Health secretary Andy Burnham commented: ‘This shows that, while Cameron says he is pro-NHS, he is at odds with a large section of his own party.’
Prime minister Gordon Brown broke off from his holiday on Saturday night to issue a statement declaring he would place the future of the NHS at the heart of the next general election. He said: ‘I will not stand by and see the NHS and its brilliant staff denigrated and undermined, whether that’s by the right wing in the United States or by their friends in the British Conservative party.’
US President Barack Obama’s stepmother has come out in defence of the NHS, saying that she owed her life to it. Kezia Obama, 66, who now lives in Bracknell, Berkshire, suffered chronic kidney failure on a visit to the UK seven years ago.
She told yesterday’s News of the World: ‘I was very down at the time, but luckily I was here in Britain, in what was then a foreign country to me, where the doctors, nurses and surgeons cared for me like I was their own child. It’s very simple. I owe my life to the NHS. If it wasn’t for the NHS I wouldn’t have been alive to see our family’s greatest moment – when Barack became president and was sworn into the White House.’

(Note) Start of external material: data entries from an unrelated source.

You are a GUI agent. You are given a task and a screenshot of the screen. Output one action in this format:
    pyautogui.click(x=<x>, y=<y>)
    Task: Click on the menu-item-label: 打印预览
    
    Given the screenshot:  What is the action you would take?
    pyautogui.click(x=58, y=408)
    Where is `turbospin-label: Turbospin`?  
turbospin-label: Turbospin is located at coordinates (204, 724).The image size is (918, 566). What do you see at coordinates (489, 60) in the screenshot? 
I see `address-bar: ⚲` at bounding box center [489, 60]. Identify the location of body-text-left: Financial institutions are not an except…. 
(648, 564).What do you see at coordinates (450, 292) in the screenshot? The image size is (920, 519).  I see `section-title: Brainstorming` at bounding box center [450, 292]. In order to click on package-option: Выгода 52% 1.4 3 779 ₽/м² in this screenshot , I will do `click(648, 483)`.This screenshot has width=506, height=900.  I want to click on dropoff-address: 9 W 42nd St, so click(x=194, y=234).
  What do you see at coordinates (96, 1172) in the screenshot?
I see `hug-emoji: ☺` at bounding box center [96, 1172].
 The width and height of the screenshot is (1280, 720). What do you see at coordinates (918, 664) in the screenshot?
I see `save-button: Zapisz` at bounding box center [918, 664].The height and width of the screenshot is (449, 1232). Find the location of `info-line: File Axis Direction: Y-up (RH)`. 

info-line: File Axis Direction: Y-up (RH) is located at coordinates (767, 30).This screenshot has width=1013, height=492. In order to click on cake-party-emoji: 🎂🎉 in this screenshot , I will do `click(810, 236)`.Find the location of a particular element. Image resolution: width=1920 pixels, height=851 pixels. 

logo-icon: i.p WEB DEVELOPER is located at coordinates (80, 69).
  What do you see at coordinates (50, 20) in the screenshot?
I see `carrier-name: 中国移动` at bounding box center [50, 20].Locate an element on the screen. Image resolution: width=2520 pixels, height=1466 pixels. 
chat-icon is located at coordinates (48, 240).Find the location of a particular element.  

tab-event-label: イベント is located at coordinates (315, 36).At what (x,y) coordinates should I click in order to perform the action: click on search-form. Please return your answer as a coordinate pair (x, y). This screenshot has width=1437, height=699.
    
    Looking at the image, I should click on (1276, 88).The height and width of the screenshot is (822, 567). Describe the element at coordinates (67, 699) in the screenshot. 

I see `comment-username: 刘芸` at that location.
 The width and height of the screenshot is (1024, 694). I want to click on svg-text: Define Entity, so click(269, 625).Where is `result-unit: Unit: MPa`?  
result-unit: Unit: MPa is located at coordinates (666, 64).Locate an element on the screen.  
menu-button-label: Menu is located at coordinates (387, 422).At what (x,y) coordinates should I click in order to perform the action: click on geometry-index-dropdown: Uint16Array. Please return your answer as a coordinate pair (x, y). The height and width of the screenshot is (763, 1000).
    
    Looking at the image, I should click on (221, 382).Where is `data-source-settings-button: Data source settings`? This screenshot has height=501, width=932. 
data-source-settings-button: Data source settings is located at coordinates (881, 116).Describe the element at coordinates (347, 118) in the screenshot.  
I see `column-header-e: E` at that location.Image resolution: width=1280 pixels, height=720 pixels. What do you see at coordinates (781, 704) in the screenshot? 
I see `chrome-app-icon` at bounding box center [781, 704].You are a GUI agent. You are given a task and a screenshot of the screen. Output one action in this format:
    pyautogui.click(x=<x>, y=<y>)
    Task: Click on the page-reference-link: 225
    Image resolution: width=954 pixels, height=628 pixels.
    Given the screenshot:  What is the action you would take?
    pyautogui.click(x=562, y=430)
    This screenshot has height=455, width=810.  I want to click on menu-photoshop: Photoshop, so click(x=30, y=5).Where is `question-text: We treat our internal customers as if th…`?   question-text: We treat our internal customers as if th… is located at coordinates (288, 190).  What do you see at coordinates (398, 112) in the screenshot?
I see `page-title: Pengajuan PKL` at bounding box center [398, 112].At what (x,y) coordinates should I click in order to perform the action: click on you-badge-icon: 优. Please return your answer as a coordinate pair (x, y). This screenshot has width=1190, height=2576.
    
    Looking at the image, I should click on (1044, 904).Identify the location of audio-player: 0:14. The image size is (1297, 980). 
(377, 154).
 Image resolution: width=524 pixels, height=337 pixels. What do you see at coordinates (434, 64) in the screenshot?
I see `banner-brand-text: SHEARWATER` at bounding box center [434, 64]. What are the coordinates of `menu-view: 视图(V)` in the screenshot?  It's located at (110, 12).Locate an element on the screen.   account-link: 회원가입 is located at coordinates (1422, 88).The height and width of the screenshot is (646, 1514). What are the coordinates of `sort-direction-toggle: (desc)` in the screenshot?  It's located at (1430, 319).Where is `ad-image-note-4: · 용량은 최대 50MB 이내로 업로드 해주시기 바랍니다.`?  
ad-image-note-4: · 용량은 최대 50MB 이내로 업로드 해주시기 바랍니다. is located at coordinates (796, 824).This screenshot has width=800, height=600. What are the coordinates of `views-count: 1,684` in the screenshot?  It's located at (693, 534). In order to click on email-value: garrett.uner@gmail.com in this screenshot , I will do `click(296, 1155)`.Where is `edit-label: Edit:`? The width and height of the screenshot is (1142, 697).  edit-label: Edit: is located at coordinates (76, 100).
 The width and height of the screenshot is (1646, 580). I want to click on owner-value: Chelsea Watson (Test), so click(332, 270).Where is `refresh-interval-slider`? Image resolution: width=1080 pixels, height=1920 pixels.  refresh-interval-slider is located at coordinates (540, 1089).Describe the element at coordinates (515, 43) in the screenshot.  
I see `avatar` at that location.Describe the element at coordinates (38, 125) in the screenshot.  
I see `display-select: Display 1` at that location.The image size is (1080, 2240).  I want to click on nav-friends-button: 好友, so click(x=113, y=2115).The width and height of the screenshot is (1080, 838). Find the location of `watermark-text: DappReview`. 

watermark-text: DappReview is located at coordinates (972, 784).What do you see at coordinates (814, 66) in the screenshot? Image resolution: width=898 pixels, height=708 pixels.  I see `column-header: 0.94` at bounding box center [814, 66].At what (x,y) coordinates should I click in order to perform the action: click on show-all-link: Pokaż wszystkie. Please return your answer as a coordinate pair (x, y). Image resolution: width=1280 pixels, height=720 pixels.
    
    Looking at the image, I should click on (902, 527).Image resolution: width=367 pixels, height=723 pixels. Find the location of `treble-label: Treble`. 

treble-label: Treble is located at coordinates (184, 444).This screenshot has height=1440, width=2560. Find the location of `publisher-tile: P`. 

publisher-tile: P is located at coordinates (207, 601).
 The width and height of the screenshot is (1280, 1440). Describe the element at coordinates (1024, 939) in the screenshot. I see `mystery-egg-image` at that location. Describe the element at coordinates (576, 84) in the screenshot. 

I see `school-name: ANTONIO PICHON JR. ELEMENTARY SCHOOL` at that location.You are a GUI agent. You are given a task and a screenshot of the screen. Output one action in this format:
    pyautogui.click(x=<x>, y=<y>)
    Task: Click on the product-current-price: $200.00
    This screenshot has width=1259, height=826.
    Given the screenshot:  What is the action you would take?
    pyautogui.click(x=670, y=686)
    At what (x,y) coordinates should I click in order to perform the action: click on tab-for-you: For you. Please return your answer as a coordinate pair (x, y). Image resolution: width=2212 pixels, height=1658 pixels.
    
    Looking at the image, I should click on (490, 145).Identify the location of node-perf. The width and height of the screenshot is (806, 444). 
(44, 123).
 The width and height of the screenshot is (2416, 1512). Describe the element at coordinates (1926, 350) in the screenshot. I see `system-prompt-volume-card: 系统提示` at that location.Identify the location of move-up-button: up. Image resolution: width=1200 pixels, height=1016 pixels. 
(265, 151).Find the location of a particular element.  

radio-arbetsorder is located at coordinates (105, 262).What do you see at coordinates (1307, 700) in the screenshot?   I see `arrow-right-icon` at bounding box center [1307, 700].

A public sector union Unison spokeswoman told News Line yesterday, ‘It just goes to show what we’ve always said – that the NHS is not safe in Tory hands. It’s just as well this has all come out now, as the Tories are trying to fool the electorate ahead of the next election.’
British Medical Association (BMA) General Council member, consultant surgeon Anna Athow yesterday called on the BMA leaders to urgently activate its Look After Our NHS campaign.
She said: ‘The fact is that the NHS provides a highstandard of comprehensive care for 60 million people free at the point of use. Despite all the twitters of New Labour leaders such as Gordon Brown and Andy Burnham health minister, the NHS is being steadily undermined by this government through covert privatisation.
‘The government is “stimulating the market” by forcing the Primary Care Trusts to give contracts to the private sector, such as Independent Treatment Centres taking elective surgery away from the DGHs, and Polyclinics taking patients away from their NHS GPs. PCTs are also inviting in multinational companies to bid for community services.
‘The defence of the NHS cannot be left to Brown and New Labour. Now is the time for the BMA and the trade unions to step up the campaign to keep the NHS in public hands and defend it.
‘The BMA must organise the march and rally that its members voted for at annual conference. NHSTogether, the TUC alliance of health unions, must be called upon to mount united action. It must support a march and rally through London calling on all health workers and the public to participate and to kick the privateers out of the NHS.’